[START OF Passage given]

Shareholders' funds decreased by 6% to £1,172.6m (2016: £1,241.2m) in the year, principally due to the £200m special dividend paid during the year. Total debt to shareholders' funds (gearing¹) as at 31 March 2017 increased to 0.95x from 0.70x. Adjusted return on equity¹ of 18.2% is up 5.3% points.
Risk management is the responsibility of the Board and is integral to the ability of the Group to deliver on its strategic priorities. The Board is responsible for setting the risk culture of the Group and establishing and maintaining appropriate systems and controls to manage risk. A robust risk management framework has been implemented to support this.
The Group's risk management framework is overseen by the Risk Committee under delegation from the Board. The Risk Committee also considers the effectiveness of the internal control environment. Details of the activities of the Risk Committee in this financial year can be found in the Risk Committee report on pages 60 to 64.
The Risk Committee determines the principal risks through a consideration of the strategy and operating environment of the Group (top down review) and a detailed analysis of individual processes and procedures (bottom up review). The principal risks to the Group are identified and recommended to the Board by the Risk Committee.

[END OF Passage given]
[START OF Data entries]

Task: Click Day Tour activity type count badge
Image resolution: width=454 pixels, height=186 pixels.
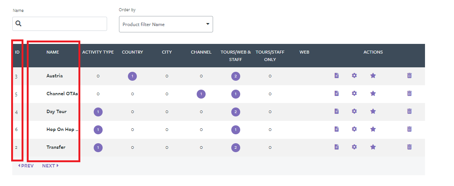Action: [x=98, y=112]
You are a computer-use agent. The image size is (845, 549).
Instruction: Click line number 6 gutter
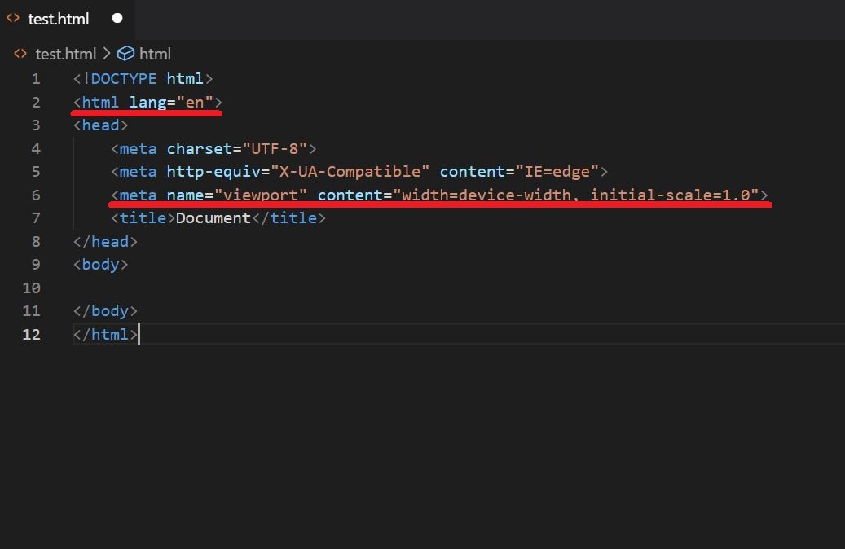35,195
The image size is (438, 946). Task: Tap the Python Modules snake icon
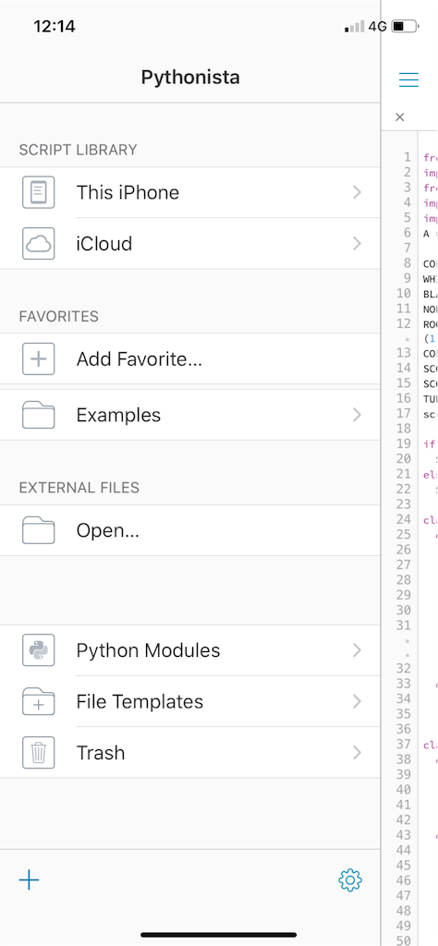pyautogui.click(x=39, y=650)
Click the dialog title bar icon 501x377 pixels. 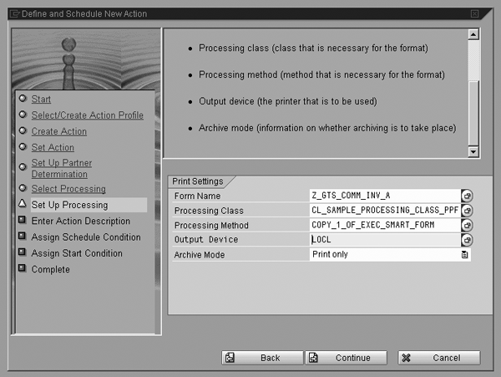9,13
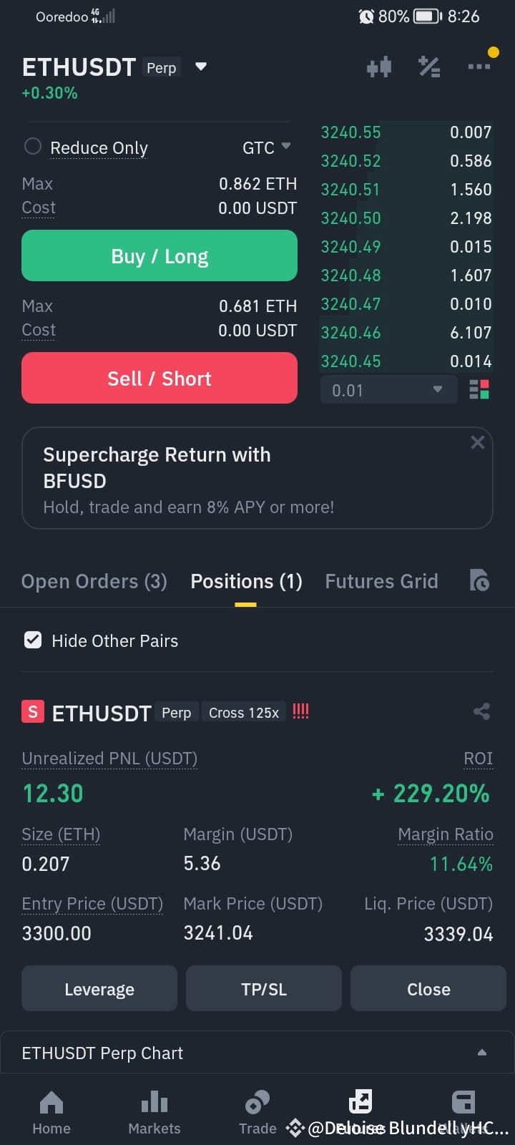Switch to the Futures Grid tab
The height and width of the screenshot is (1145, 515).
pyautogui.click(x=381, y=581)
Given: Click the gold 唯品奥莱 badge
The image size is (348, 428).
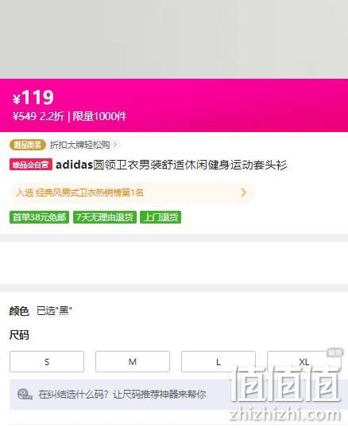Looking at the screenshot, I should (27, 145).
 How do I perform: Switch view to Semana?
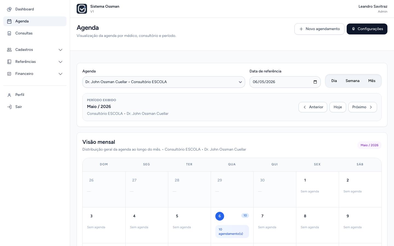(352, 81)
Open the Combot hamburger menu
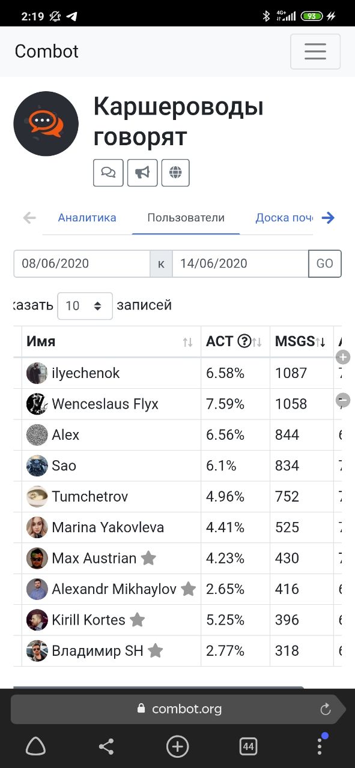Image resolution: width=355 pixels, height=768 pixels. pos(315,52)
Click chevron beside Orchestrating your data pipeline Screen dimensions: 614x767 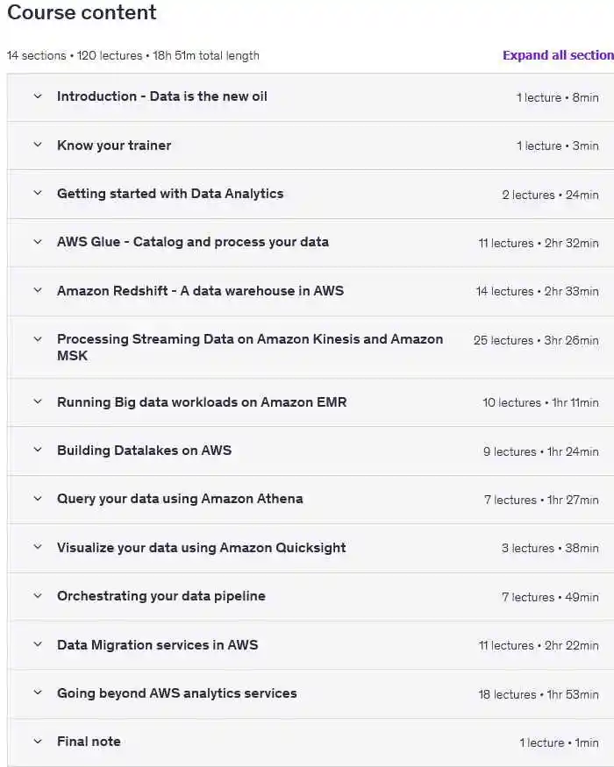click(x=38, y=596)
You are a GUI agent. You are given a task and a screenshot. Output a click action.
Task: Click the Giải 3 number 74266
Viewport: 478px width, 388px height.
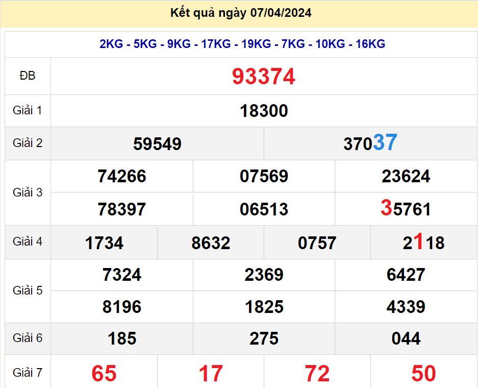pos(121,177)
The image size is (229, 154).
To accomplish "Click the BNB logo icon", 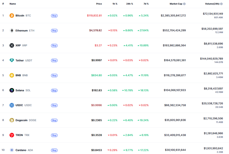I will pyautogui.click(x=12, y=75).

[END OF Data entries]

--- Exercises to complete ---
A - According to the annual report excerpt, which committee oversees the Group's risk management framework?
B - Resume the annual report excerpt after its final sentence, which says the Risk Committee identifies the principal risks and recommends them to the Board.
The records are separate material, unrelated to the annual report excerpt.

--- Responses for each task ---
A - The Risk Committee oversees it under delegation from the Board.

B -
The top down review focuses on identifying those risks that could threaten the business model, future performance, capital or liquidity of the business. In identifying risks, consideration is given to risks identified by other asset managers in the sector and relevant regulatory expectations and external developments. The review also considers emerging risks.
The bottom up assessment encompasses the identification, management and monitoring of risks in each area of the business. The infrastructure and in house
distribution teams maintain detailed risk registers which are regularly reviewed, challenged and updated by the Chief Risk Officer (CRO) and the Operational Risk Group (ORG). This review process ensures risk management responsibilities are embedded in the business' first line operations. In addition, the Group's Investment Committees provide oversight of risks related to the investment and fund management activities of the Group.
Executive responsibility for each principal risk is reviewed and agreed. The Board and the Risk Committee consider their appetite for risk across the business and establish the level of acceptable risk for each of the principal risks. Key risk indicators are set and these are monitored by the Risk Committee. The Risk Committee also considers any risk mitigation plans.
The Directors confirm that they have undertaken a robust assessment of principal risks in line with the requirements of the UK Corporate Governance Code. There were no changes to the list of principal risks of the Group in the year.
Emerging risks are regularly considered to assess any potential impacts on the Group and to determine whether any actions are required. Emerging risks include those related to regulatory change and macroeconomic and political change, which in the current year have included the UK's decision to leave the European Union.
BUSINESS MODEL
GROUP
MARKETPLACE & STRATEGY
GROUP RISKS PERFORMANCE
RESOURCES & RELATIONSHIPS
The Group considers its principal risks across three categories:
The risk of failing to deliver on our strategic objectives resulting in a negative impact on investment performance and Group profitability.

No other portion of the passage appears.